■ **PROBLEM**: In the entries below, which lines run from the one containing "Rubriche (660, 148)" to the one containing "[Enviar busca] (127, 45)"? Copy exactly those lines, ends included, and no others.
━━━━
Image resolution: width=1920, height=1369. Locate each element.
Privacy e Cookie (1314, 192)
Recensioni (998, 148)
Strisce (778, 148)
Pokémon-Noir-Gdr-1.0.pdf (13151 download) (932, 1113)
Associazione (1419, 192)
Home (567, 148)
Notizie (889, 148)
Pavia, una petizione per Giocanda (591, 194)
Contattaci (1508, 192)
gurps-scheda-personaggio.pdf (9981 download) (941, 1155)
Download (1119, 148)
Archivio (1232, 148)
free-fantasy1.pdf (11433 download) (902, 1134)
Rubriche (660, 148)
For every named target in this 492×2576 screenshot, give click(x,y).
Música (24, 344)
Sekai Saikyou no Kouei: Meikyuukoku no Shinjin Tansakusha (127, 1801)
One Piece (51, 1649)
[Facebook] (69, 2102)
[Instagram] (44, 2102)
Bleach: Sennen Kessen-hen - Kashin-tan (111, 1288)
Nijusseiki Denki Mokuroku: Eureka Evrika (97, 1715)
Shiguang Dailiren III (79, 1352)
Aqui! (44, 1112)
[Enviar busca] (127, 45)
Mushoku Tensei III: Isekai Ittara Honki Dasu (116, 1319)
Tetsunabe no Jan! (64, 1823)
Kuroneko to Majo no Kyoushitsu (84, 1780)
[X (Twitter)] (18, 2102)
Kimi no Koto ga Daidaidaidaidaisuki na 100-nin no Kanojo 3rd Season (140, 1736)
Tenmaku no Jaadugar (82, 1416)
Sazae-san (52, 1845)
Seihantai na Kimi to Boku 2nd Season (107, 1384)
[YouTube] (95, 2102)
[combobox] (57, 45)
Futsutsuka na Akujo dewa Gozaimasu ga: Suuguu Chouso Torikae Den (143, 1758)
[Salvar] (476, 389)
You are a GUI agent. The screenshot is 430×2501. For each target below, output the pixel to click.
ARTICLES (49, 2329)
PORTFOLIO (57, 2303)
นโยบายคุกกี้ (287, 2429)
━━━━
■ **RESULT FOR THIS EXERCISE**:
Rubriche (660, 148)
For every named target in this 492×2576 screenshot, give click(x,y).
Música (24, 344)
Sekai Saikyou no Kouei: Meikyuukoku no Shinjin Tansakusha (127, 1801)
One Piece (51, 1649)
[Facebook] (69, 2102)
[Instagram] (44, 2102)
Bleach: Sennen Kessen-hen - Kashin-tan (111, 1288)
Nijusseiki Denki Mokuroku: Eureka Evrika (97, 1715)
Shiguang Dailiren III (79, 1352)
Aqui! (44, 1112)
[Enviar busca] (127, 45)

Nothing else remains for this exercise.